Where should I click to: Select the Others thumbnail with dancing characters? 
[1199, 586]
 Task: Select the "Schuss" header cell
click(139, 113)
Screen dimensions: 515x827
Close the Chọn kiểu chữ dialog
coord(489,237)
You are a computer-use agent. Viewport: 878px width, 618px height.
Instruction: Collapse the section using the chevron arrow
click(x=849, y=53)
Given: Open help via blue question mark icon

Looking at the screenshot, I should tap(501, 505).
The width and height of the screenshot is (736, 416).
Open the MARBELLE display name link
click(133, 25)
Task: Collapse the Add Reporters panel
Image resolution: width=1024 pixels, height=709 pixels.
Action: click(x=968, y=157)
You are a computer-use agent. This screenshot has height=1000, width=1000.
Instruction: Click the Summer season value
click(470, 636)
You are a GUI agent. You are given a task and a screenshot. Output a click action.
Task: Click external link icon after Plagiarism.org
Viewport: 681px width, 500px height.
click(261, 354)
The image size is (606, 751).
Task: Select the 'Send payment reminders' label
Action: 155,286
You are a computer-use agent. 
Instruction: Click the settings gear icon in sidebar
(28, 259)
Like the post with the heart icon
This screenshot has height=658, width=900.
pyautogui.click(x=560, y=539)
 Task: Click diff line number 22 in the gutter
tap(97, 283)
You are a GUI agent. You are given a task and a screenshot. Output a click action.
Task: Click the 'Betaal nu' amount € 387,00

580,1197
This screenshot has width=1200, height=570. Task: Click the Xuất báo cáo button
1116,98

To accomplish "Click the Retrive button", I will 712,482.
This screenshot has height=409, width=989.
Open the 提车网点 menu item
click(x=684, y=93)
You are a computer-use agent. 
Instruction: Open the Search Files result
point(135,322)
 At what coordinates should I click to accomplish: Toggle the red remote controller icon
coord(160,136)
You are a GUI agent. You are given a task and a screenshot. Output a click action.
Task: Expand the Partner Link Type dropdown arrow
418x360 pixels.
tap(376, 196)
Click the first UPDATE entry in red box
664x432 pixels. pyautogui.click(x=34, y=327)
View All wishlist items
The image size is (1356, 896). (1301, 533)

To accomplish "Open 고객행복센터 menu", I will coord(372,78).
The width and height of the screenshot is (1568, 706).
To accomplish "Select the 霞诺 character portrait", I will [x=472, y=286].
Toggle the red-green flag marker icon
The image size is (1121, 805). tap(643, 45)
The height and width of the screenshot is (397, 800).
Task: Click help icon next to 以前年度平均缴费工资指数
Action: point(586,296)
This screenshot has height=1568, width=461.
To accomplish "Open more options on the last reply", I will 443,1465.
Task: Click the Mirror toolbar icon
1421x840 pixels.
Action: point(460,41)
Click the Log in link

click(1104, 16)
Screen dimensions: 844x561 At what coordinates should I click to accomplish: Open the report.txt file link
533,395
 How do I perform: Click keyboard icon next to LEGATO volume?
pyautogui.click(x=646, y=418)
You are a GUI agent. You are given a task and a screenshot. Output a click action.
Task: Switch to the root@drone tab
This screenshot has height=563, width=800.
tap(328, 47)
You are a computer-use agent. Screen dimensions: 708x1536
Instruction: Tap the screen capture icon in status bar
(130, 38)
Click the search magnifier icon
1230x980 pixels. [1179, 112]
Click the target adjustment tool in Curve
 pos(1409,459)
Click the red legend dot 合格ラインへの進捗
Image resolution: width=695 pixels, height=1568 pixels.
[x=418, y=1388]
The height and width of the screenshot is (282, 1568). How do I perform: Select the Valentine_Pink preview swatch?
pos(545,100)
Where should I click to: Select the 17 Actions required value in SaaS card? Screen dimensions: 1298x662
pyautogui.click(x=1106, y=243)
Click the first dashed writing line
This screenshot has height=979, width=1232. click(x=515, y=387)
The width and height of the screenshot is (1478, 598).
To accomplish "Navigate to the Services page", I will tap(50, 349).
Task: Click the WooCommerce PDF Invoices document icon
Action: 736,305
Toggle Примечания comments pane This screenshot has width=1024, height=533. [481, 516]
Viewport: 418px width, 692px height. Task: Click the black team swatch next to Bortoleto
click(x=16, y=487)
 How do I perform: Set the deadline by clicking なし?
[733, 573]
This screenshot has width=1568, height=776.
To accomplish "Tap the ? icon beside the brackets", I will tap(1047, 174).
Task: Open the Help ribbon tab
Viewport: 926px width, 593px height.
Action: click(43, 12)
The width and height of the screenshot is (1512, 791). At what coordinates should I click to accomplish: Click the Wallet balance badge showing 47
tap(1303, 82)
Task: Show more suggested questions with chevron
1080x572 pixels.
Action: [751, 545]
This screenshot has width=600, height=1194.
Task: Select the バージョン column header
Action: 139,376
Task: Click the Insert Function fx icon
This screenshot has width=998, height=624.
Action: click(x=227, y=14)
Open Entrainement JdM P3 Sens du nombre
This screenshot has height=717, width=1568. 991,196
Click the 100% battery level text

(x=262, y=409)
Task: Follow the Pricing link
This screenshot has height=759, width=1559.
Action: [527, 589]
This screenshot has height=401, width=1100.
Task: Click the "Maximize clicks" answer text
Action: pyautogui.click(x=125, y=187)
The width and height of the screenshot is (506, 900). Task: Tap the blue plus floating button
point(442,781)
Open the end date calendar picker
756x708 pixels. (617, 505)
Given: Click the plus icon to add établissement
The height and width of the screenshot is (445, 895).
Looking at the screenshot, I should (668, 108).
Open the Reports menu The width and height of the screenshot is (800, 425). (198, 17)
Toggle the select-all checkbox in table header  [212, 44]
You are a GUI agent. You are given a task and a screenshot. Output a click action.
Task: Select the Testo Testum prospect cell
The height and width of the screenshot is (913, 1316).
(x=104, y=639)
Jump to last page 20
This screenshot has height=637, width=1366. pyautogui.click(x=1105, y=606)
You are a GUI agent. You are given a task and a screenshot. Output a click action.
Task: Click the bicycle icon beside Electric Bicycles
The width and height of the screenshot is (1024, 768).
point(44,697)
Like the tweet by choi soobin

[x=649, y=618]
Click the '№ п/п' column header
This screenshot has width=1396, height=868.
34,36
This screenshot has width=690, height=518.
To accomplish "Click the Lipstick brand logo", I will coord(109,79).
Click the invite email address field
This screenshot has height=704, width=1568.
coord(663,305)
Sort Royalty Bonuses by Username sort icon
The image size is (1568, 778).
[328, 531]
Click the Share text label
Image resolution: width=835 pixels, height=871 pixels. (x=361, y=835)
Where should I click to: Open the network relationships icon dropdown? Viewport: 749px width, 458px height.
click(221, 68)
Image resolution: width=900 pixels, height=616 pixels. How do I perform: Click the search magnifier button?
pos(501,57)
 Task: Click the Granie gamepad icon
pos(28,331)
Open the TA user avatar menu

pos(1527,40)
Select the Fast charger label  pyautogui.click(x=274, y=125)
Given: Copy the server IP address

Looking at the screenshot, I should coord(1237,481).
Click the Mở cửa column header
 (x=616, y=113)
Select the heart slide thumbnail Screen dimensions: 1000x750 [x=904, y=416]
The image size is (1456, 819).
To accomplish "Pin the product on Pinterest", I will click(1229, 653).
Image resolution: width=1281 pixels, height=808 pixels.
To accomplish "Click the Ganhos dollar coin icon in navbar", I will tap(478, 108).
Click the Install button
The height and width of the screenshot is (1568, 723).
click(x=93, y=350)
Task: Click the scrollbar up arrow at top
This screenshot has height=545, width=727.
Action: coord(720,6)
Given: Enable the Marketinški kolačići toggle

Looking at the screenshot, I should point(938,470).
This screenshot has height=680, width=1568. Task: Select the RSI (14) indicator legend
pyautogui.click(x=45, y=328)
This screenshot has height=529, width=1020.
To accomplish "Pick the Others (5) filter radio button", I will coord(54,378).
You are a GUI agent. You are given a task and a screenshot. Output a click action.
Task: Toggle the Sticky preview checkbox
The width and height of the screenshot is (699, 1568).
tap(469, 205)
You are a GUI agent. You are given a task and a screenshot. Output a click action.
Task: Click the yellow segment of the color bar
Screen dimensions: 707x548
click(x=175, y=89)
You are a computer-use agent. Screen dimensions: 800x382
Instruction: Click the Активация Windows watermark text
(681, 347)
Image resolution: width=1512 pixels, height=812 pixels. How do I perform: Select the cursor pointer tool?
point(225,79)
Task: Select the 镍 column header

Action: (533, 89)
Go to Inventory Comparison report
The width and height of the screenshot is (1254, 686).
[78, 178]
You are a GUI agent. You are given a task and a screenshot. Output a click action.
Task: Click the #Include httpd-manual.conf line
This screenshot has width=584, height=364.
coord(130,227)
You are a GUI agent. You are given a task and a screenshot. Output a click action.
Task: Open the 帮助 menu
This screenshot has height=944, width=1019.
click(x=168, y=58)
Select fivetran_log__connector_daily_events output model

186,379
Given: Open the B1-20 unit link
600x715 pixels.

§ **WHAT TO WORK ON**:
All the lines that hold the word "more" must appear in the answer, copied from the records.

§ **RESPONSE**:
To accomplish "Open more options on the last reply", I will 443,1465.
Task: Show more suggested questions with chevron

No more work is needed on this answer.